INFORMATION PROVIDED Start Marker
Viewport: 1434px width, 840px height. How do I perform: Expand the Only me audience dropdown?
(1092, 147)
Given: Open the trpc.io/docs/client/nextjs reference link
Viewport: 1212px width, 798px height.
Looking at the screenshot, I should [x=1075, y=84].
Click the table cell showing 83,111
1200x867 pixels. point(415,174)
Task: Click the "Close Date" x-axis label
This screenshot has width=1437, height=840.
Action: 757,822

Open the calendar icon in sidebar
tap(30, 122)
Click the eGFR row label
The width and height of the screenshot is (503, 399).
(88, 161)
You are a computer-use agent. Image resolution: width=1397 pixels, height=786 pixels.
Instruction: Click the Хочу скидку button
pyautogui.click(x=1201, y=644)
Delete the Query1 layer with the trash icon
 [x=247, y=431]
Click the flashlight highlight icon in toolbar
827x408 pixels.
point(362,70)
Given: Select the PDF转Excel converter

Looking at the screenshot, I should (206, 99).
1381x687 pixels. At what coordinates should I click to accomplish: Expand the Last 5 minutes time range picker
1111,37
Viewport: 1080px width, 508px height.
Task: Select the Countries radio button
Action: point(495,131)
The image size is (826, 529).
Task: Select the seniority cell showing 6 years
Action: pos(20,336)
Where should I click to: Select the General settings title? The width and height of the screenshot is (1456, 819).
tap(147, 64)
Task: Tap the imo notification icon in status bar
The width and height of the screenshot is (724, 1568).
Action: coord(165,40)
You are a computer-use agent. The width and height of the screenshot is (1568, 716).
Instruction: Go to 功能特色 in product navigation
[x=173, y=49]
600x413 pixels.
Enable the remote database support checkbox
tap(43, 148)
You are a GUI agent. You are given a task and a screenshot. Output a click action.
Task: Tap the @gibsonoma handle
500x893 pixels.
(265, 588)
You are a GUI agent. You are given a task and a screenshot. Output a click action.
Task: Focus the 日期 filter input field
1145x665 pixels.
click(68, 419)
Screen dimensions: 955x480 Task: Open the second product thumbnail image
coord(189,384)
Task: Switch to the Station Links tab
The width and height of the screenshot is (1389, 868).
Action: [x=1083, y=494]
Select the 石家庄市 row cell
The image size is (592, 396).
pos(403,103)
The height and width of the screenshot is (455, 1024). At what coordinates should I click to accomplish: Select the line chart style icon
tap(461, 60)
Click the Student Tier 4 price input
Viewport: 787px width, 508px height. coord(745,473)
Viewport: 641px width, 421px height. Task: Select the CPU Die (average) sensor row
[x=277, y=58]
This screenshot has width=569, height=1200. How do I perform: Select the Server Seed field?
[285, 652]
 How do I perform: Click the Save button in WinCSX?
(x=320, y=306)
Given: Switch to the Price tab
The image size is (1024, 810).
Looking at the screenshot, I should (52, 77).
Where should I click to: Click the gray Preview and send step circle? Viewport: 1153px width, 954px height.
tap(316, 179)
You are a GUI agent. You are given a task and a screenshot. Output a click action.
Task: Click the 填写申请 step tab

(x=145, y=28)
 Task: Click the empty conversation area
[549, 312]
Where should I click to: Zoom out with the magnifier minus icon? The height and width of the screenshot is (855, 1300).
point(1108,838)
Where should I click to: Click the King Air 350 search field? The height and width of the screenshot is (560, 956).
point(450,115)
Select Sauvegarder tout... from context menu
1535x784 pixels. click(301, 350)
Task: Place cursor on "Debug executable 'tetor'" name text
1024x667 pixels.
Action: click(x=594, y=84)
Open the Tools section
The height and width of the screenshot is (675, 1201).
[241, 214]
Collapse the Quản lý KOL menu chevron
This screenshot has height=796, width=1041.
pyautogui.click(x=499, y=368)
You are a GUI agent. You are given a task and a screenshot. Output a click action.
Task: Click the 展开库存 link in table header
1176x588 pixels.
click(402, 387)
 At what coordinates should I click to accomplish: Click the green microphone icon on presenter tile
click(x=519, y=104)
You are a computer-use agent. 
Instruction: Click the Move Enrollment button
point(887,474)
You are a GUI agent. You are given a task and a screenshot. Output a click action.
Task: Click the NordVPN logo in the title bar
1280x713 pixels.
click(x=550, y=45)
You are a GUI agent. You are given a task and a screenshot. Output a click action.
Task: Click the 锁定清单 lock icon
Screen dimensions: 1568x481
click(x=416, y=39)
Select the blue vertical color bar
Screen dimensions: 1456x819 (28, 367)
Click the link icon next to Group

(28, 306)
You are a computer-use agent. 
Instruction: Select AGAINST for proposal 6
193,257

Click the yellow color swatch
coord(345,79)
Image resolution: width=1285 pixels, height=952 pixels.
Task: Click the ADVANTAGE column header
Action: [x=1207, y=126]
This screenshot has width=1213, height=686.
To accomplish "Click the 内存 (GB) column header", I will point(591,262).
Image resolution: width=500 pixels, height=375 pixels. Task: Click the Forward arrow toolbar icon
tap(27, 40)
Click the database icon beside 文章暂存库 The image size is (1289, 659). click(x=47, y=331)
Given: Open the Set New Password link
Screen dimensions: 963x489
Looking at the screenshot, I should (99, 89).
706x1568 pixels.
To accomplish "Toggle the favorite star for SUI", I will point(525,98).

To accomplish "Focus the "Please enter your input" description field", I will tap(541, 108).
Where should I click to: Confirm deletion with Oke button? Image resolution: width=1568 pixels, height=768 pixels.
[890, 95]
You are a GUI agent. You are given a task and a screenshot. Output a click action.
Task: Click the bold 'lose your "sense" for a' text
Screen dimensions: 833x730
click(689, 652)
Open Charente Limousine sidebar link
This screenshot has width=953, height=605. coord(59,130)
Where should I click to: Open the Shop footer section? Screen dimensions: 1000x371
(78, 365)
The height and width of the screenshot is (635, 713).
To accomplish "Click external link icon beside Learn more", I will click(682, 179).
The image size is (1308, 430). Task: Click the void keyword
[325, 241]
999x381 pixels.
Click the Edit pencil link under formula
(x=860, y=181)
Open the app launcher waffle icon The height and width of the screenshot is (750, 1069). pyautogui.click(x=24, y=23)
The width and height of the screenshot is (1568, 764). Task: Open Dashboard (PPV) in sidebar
INFORMATION PROVIDED End Marker
» **YOUR INSTRUCTIONS**: Copy out each line of the data that has the word "Focus" in it.

» **RESPONSE BELOW**:
Task: Focus the 日期 filter input field
To accomplish "Focus the "Please enter your input" description field", I will tap(541, 108).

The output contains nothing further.